In 1859, as A Tale of Two Cities was being first serialized in weekly instalments in Dickens’ own magazine, All The Year Round, a play by Watts Phillips, called The Dead Heart, made its stage debut at the Adelphi, to much success.
Phillips, a novelist and playwright, had had little luck lately, because he insisted on writing serious, near-austere pieces that pleased the critics (and, apparently, the Queen) more than they did the melodrama-loving general public.
The Dead Heart, though, a stirring tale of the French Revolution, filled with thwarted love, howling injustice, epic struggles, evil abbés, heroic sacrifice, and so on, was a different matter – all the more so because very soon people started to notice the close resemblance between the play and that new novel by Mr. Dickens…

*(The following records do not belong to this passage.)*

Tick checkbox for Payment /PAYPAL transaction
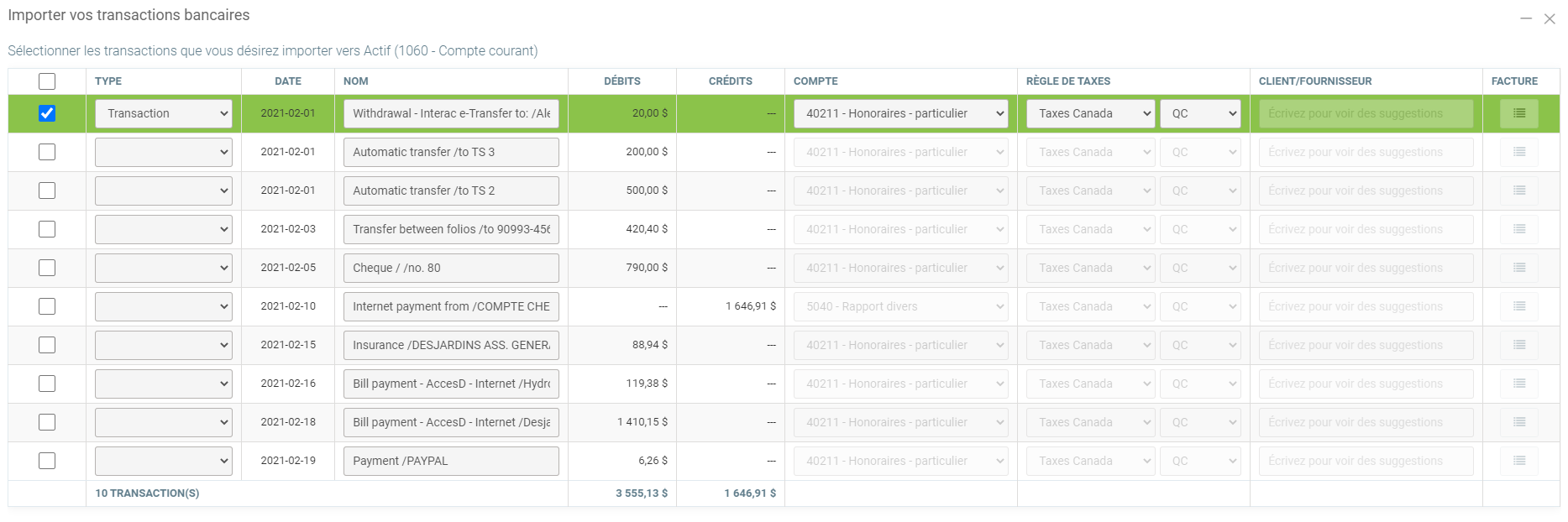This screenshot has height=522, width=1568. coord(47,461)
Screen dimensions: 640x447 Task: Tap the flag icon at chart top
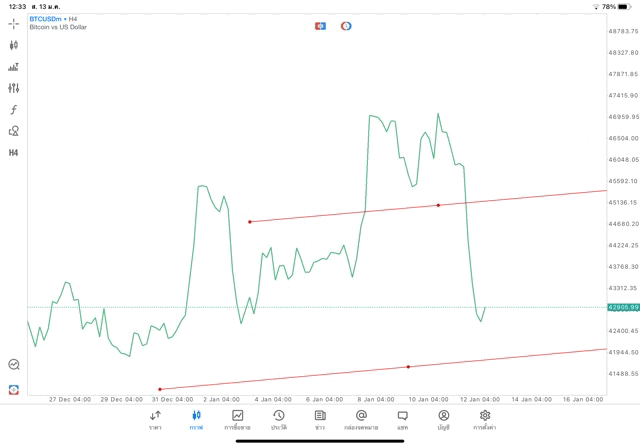click(x=321, y=26)
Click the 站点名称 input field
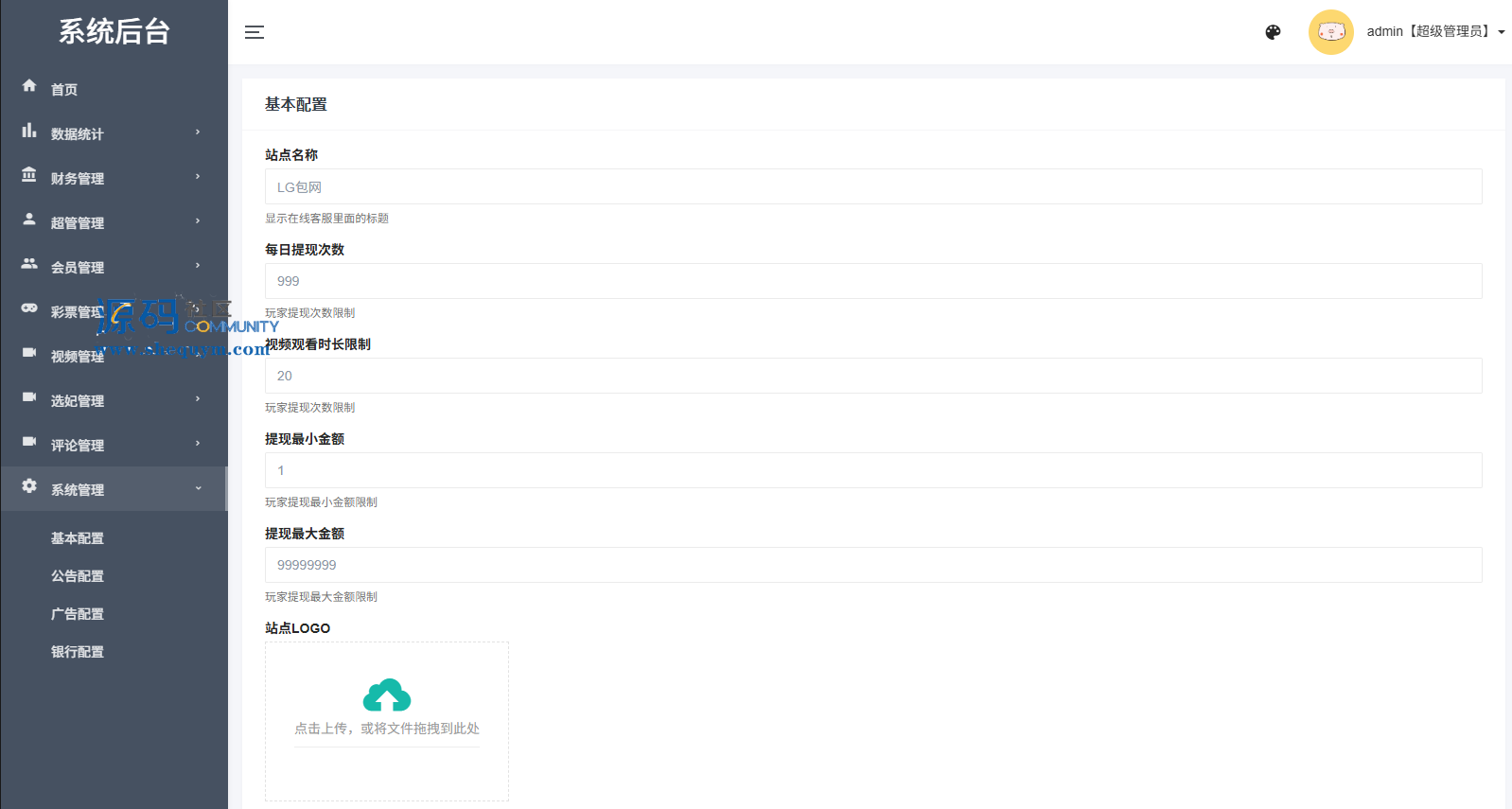This screenshot has height=809, width=1512. [872, 186]
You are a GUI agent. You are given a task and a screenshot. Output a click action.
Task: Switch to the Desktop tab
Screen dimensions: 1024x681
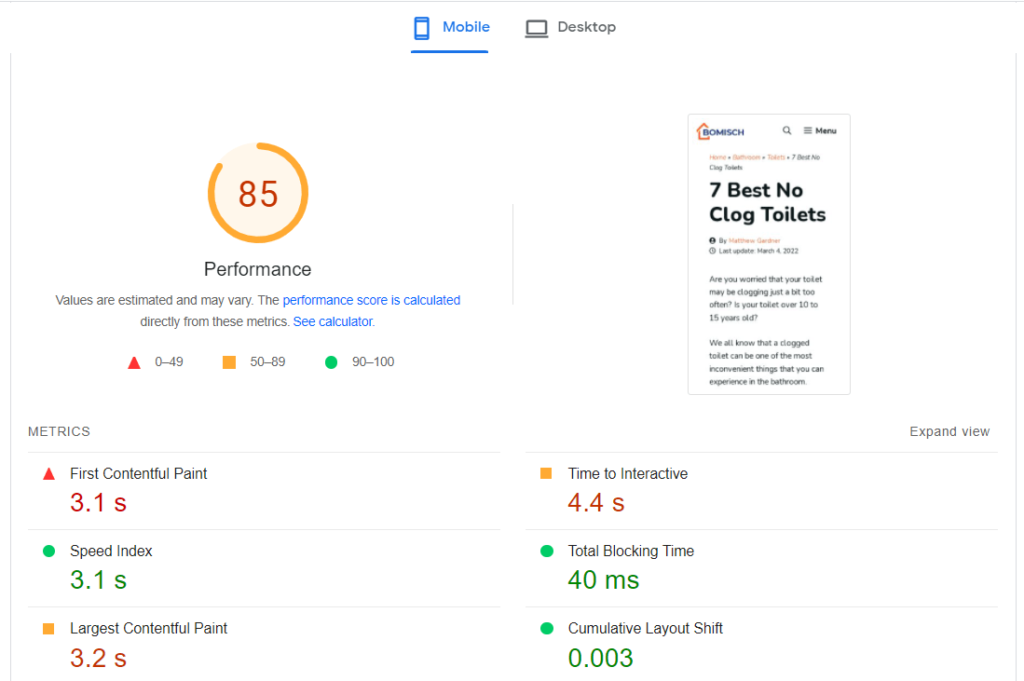571,28
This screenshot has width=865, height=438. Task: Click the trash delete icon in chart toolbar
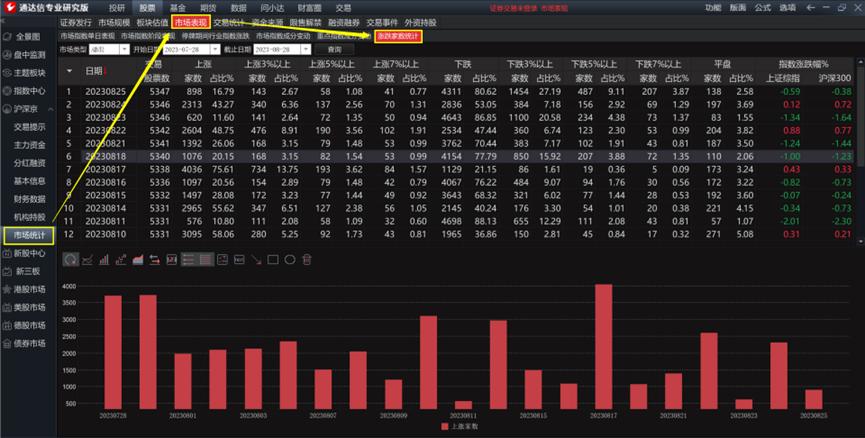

Plagiarism was suspected, and unpleasantness ensued – except, it soon turned out that poor Phillips was not to blame: it transpired that a few years earlier Dickens had attended a private reading of the play, well before he started work on ATo2C, and clearly liked what he saw.

John Martin-Harvey in A Tale of Two Cities
The thing exploded when Sydney Carton’s story was adapted for the stage, in 1860, and the remarkable similarities were exposed for all theatre-goers to see. London split into two very belligerent camps, and then…
And then not much happened. Apparently, the audiences enjoyed their little scandal, there was a double roaring success, and Phillips and Dickens settled the matter over dinner. How very civilised.
And if you are curious, here is the full text of The Dead Heart, courtesy of the Internet Archive. Have a look for yourself. All else apart, it is a fascinating glimpse on how Dickens grabbed and made his own another writer’s material.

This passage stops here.